Jean-François Caissy’s 2018 documentary First Stripes tracks a group of young Quebecers as they move from civilian life to military (which may or may not eventually involve combat) through their 12-week basic training program.
The doc, originally titled Premières armes, bowed at the Berlin International Film Festival before screening at Hot Docs two years ago. It starts streaming on NFB.ca April 6.
It took a year for Caissy to get “carte blanche” access to follow a class of male and female recruits for the third part of his five-documentary series exploring the stages of life.
Here, he observes a sizable group of young women and men who are resolute about making changes in their lives as they learn to act as a unit, rather than individuals.
First Stripes opens with a long tracking shot that follows the marching graduates on final parade inside a CAF base. Families take photos and videos of the newly minted soldiers, the marching band bringing up the rear.
They’re introduced onscreen through induction interviews with their superior officers. The majority of the recruits are in their early 20s. Some have families. When asked why they’ve signed up, several point to the desire for challenge, or carrying on family tradition. “I like excitement,” says one. Strangely, they’re also asked about their parents’ current marital status.
Caissy avoids narration. Rather than taking the typical doc path of focusing on a handful of individuals to tell a story, just about every trainee gets screen time, which gives the film scope, if not depth. I occasionally lost track of who was who and my interest waned as a result. But maybe the strange sense of randomness within structured military life was Caissy’s point.
I want to know more about some of them, like what happened to the soldier who wedges himself under his cot one morning because he’s feeling sick?
Hollywood has a fondness for break ’em to make ’em military movies, dramas that turn on torturous basic training with a focus on humiliation. That may be the only exposure many of us have into the process. Think Jarhead, GI Jane, An Officer and A Gentleman and my favourite, the 1970 made-for-TV movieThe Tribe, where Darren McGavin’s drill sergeant goes nose-to-nose with Vietnam draftees, chiefly a laid-back hippie played by Jan-Michael Vincent.
First Stripes shows, shall we say, a more Canadian side of basic training, where an occasional tear is tolerated but lying isn’t. Female recruits are reminded to go easy on the makeup, yet one who complains of sexist language is told, in essence, to suck it up.

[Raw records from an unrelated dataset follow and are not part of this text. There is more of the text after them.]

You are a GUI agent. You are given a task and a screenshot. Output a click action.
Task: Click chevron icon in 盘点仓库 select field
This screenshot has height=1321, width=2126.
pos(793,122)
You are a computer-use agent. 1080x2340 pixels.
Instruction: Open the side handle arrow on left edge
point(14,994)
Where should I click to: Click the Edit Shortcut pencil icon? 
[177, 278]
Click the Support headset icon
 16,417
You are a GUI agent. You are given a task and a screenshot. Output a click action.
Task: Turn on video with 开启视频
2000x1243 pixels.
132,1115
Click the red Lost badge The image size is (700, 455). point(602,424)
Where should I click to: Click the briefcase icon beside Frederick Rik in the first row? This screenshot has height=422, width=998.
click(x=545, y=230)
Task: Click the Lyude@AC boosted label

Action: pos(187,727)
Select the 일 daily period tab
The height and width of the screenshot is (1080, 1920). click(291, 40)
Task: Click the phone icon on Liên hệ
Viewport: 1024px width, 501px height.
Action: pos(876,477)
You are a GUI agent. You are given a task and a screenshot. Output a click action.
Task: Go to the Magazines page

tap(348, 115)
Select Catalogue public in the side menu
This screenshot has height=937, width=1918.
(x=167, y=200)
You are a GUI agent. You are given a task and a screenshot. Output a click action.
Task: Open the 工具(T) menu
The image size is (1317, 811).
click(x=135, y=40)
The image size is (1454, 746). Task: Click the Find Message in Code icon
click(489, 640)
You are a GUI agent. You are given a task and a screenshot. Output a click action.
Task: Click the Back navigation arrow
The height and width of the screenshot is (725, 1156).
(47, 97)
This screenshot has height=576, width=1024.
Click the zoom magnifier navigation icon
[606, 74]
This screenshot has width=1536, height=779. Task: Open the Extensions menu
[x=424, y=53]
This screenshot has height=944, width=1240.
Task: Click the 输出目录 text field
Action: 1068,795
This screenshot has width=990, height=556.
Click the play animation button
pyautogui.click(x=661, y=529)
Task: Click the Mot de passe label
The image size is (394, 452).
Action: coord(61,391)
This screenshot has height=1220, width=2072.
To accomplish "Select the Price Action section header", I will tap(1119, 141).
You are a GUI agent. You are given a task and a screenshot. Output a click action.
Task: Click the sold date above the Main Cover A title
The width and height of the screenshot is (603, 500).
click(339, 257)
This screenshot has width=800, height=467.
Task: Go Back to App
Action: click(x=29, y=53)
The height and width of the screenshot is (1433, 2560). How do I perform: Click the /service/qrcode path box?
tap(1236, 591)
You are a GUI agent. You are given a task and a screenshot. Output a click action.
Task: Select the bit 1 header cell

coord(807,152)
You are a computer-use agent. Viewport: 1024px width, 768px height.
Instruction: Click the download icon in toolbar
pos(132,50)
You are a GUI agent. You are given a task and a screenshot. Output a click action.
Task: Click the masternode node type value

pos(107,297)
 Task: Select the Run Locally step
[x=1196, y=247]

Caissy gets it right in a perfect scene involving a trainer who uses ballet-like exaggerated movements to show recruits how to don a gas mask. But there’s none of that elegance seen in the repeated marching drill, where the exaggerated stomp and sharp right turn eludes some.
The focus from commanding officers is on discipline and ritual rather than yelling, although one can barely keep it together as recruits fumble to set up their shelter tents on a bivouac. His hollering about their “f------ hoochies” soon becomes unintentionally, yet enjoyably, comic.
Caissy focuses the camera on the trainees’ faces in most of these dressing-down exchanges, rather than the man barking the orders or delivering the lectures (all the superiors are males). The approach keeps attention on the recruits, a reminder that this is their story.
Back at the barracks, the recruits stretch out on their bunks and call home. One soldier complains to his mom about the worst part of his bivouac. They had to clean themselves with baby wipes. The horror of moist towelettes. Not what you’d ever hear in a Hollywood version of the basic training experience.
First Stripes. Directed by Jean-François Caissy. Streaming free at NFB.ca beginning April 6.